Creating long-lasting and sustainable impacts is something that I am personally, deeply committed to – it’s about paving the way for future generations and crafting a legacy of good for our whanau, communities and the country’s ongoing prosperity. It is through this commitment that we prepare Sustainable Impact, a vehicle that helps highlight the issues that our clients and New Zealand are facing as we work towards our country’s 2050 ambitions.

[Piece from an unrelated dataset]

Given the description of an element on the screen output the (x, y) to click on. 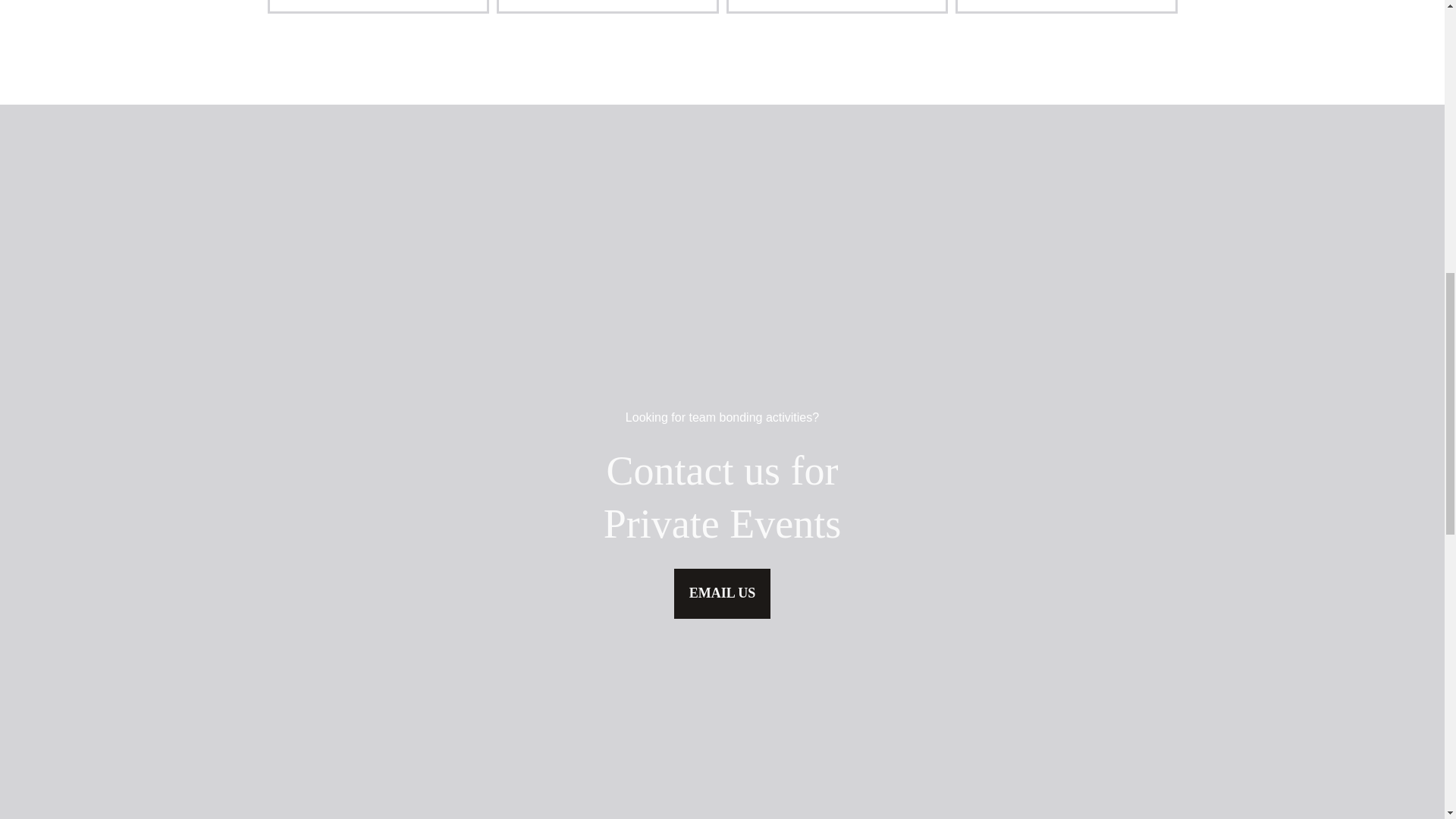
EMAIL US (722, 593)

Over the past month, explosive wildfires in California covered a million acres, New York City’s subway flooded for the first time, and unprecedented flooding in West Auckland created havoc. These are just three events that illustrate the latest Intergovernmental Panel on Climate Change (IPCC) report’s stark words in August: ‘It is unequivocal that human influence has warmed the atmosphere, ocean and land. Widespread and rapid changes in the atmosphere, ocean, cryosphere and biosphere have occurred.’

In New Zealand, the Climate Change Commission has also been clear in saying that the time is now to take action to transition to a thriving, climate-resilient and low emissions country. In delivering its first advice to Government, the Commission stated that this transition can begin in earnest as the technology and tools the country needs to get there exist today.

We sat down with some of New Zealand’s leading sustainability thinkers to discuss how it’s possible to make positive impacts across a number of areas. We feature the work that The Warehouse is doing through its Sustainable & Affordable programme while developing a sustainable and ethical supply chain. Westpac shared with us the imperative for all Kiwi businesses to take a sustainable finance approach to their funding, plus what’s involved and the benefits in doing so.

We ask if a Modern Slavery Act should be introduced here in New Zealand, at a time when pressure is building on the Government to create legislation to increase transparency across supply chains and operations. We also examine the local implications, opportunities and likely next steps for companies emerging from the IPCC’s report, described by UN Secretary-General António Guterres as a ‘code red for humanity’. Finally, we take a look at The Chancery Lane Project, a collaborative effort by lawyers and legal professionals around the world to enable climate-conscious contracting, and what our firm is doing to advance this effort here in New Zealand.

I would like to thank everyone who contributed to this publication: in particular The Warehouse Group’s Chief Sustainability Officer, David Benattar, and Head of Sustainable Finance for Westpac NZ, Joanna Silver, for their input into this insightful and necessary read.